═══ TEXTAUSZUG

Wie gefährlich sind die Reichsbürger?

Sie erkennen die Bundesrepublik Deutschland nicht an, drucken eigene Pässe und wollen keine Steuern zahlen. Die Reichsbürger. Manche von ihnen planen vernetzt einen "Sturm auf den Reichstag". Andere geben sich ihren Ideen nur im stillen Kämmerlein hin. Wie gefährlich sind diese Gegner unseres Staates, deren bekanntestes Gesicht Xavier Naidoo ist?

    Ein selbst gebastelter Fantasie-Personalausweis einer Frau mit der Aufschrift Deutsches Reich aus dem Jahr 2010.
    "Reichs"-Fantasiepapier - hier ein Amtsausweis. (Verfassungsschutz Brandenburg)
    "Hochverrat im Bundestag. Wir zeigen am 9. Mai 2015 am Reichstag Gesicht. An dem Tag rechnen wir mit der Regierung ab." Mit solchen Worten wurde im Frühjahr auf einer Facebook-Seite zum Sturm auf den Parlamentssitz aufgerufen. Mobilisieren wollte man gegen das "Merkel-Regime". Unter den sonstigen ideologisch-polemischen Zutaten immer mit dabei: eine Prise Antiamerikanismus und ein wenig "Wir-sind-das-Volk"-Rhetorik.
    Der "Sturm auf den Reichstag" blieb aus
    Aus dem geplanten "Sturm auf den Reichstag" wurde ein Sturm im Wasserglas. Statt der angekündigten 50.000 Teilnehmer erschienen etwa 350 Menschen zu einem Ereignis, das die "tageszeitung" ein "Stelldichein der rechten Szene" nannte. Dennoch beunruhigt das Phänomen der "Reichsbürger" viele Menschen. Einige unserer Hörer und Nutzer haben uns gebeten, dem einmal nachzugehen. Hier unser Versuch einer Annäherung.
    "Die Bundesrepublik existiert nicht"
    Und so ungefähr sieht die Gedankenwelt der Gruppen und Grüppchen aus, die unter dem Oberbegriff "Reichsbürger" zusammengefasst werden: Die Bundesrepublik Deutschland ist kein echter Staat, sondern eine Firma mit staatsähnlichen Strukturen, eine "BRD-GmbH". So steht es zum Beispiel auf der Website "Republik Freies Deutschland". Die "Reichsbürger" bestreiten die völkerrechtliche Existenz und Unabhängigkeit unseres Landes. Die Bundesrepublik Deutschland sei juristisch nicht existent, mithin illegal. Es handle sich um ein reines "Verwaltungskonstrukt".
    Das Reich bis Königsberg mit kommissarischer Regierung
    Das Deutsche Reich hingegen besteht für sie völkerrechtlich fort. Zumeist wird dabei an die Grenzen von 1937 gedacht, also bis Breslau und bis Königsberg. Dieses Reich sei allerdings immer noch besetzt, wobei der Hinweis auf die Militärpräsenz etwa der USA selten fehlt. Daher gebe es auch nur eine kommissarische Reichsregierung - legal, aber machtlos.

══════

AUFGABEN:
A – Wie viele Menschen erschienen laut dem Textauszug über die Reichsbürger anstelle der angekündigten 50.000 Teilnehmer?
B – Führen Sie den Textauszug über die Reichsbürger im Anschluss an seinen letzten Satz fort.
Die Zeilen haben mit dem Textauszug nichts zu tun.

═══ ERFASSTE DATEN

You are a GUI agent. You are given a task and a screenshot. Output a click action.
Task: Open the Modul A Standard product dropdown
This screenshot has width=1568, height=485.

══════

GEORDNETE ANTWORTEN:
A – Es erschienen etwa 350 Menschen.

B –
    Aus Ihrem Gedankengut folgerichtig versuchen die "Reichsbürger", staatliche Strukturen aufzubauen, zum Beispiel mit eigenen "Ausweisen". Den hier links zu sehenden Ausweis hat der Verfassungsschutz Brandenburg dokumentiert.
    Leider liegt für dieses Bild keine Bildbeschreibung vor
    "Reichs"-Fantasiepapier - hier ein Amtsausweis (Verfassungsschutz Brandenburg)
    "Beschweren Sie sich beim König von Preußen"
    Manch einer der "Reichsbürger" weigert sich, Steuern, Sozialabgaben oder Bußgelder zu bezahlen. Das beschäftigt immer wieder die Behörden. Einem der Steuer-Verweigerer beschied die Staatsanwaltschaft Osnabrück, der Mann könne sich ja "beim König von Preußen beschweren". Der Fall, über den die "Neue Osnabrücker Zeitung" berichtet, machte Schlagzeilen. Es hat eine komische Note, dass sich der "Reichsbürger" ausgerechnet bei einem Organ des Staates beschwerte, den er partout nicht anerkennen will.
    Der König von Deutschland
    Oft belächelt wird auch der selbsternannte "König von Deutschland", der sein "Reich" mit eigener Webpräsenz in Sachsen-Anhalt ausgerufen hat. Die Behörden dort bescheinigen ihm laut einem Bericht der "Welt": "Er verfolgt inhaltlich das Ziel der Bildung einer neuen, esoterisch-ökologisch ausgerichteten Staatsform mit abwegigen utopischen Vorstellungen. Die Vorstellung von der Schaffung eines eigenen Staates in Deutschland bedeutet die Schaffung eines 'Scheinstaates'." Der König von Deutschland wird ebenfalls dem Rand der Reichsbürgerbewegung zugeordnet.
    Auch Waffen sind im Spiel
    Der Spaß hört aber beim Thema "Reichsbürger" schnell auf. Wie gefährlich etwa die Vernetzung von bestimmten Reichsbürgern, Neonazis und rechtsradikalen Schlägertrupps werden kann, hat Dradio Wissen jüngst recherchiert. Leidtragende waren Bürger der Kleinstadt Bitterfeld: Anfangs störte sich niemand an den ruhigen Versammlungen der Reichsbürger. Inzwischen machen Neonazis Jagd auf Jugendliche, die eine klare Stellung beziehen.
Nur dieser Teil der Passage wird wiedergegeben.